Damien Le Guay : Nous ne savons pas tout, mais tout ce que nous en savons est stupéfiant, pour ne pas dire honteux. Un prêtre, dans les années 1990, pratiquait des confessions et ce devant l’eucharistie avec, en échange, une demande d’enlever un habit à chaque fois qu’un péché été reconnu. Au bout de ce « strip-confession » l’absolution était donnée. Ce prêtre, Michel Santier, fondateur d’une communauté nouvelle (Réjouis-toi !) a reconnu les faits.
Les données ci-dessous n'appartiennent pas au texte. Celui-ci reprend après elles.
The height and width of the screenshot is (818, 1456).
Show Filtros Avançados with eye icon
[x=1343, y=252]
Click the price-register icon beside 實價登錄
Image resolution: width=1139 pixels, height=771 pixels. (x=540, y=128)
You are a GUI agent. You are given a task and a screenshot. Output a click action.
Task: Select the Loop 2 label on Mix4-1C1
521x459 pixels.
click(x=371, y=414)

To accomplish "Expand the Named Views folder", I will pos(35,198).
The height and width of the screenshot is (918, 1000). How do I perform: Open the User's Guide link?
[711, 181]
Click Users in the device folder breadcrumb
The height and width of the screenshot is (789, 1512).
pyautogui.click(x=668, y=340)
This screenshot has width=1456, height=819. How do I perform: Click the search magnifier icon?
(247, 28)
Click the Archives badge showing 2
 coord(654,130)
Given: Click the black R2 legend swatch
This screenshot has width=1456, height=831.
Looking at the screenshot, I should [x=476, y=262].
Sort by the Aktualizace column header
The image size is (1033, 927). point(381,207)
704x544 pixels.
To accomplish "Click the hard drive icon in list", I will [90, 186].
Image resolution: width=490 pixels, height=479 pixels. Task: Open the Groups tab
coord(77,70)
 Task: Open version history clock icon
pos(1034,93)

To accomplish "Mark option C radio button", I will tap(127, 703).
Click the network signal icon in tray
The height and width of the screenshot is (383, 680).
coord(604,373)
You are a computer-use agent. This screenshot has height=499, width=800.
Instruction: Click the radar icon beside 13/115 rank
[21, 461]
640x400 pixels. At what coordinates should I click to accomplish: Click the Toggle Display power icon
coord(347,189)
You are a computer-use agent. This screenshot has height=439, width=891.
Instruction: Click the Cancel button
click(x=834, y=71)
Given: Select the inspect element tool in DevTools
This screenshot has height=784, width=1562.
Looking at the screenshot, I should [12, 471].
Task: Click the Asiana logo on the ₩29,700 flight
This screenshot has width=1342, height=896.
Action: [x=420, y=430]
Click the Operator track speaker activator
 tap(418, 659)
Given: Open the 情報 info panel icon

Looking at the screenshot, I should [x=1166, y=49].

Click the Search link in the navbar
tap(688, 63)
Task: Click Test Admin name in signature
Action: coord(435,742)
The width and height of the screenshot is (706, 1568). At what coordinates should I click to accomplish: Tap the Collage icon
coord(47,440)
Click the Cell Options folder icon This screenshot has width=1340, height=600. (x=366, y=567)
En 2019, deux hommes ont dénoncés, dans le cadre de l’institution, ces faits pour avoir été les victimes de ces pratiques perverses. Entre temps, le dit prêtre est devenu évêque (de Luçon, puis de Créteil). Il est resté évêque pendant vingt ans. Considérant des « problèmes de santé » (seule raison avancée), il a « remis sa démission au pape » qui, le 9 janvier 2021 l’a acceptée. 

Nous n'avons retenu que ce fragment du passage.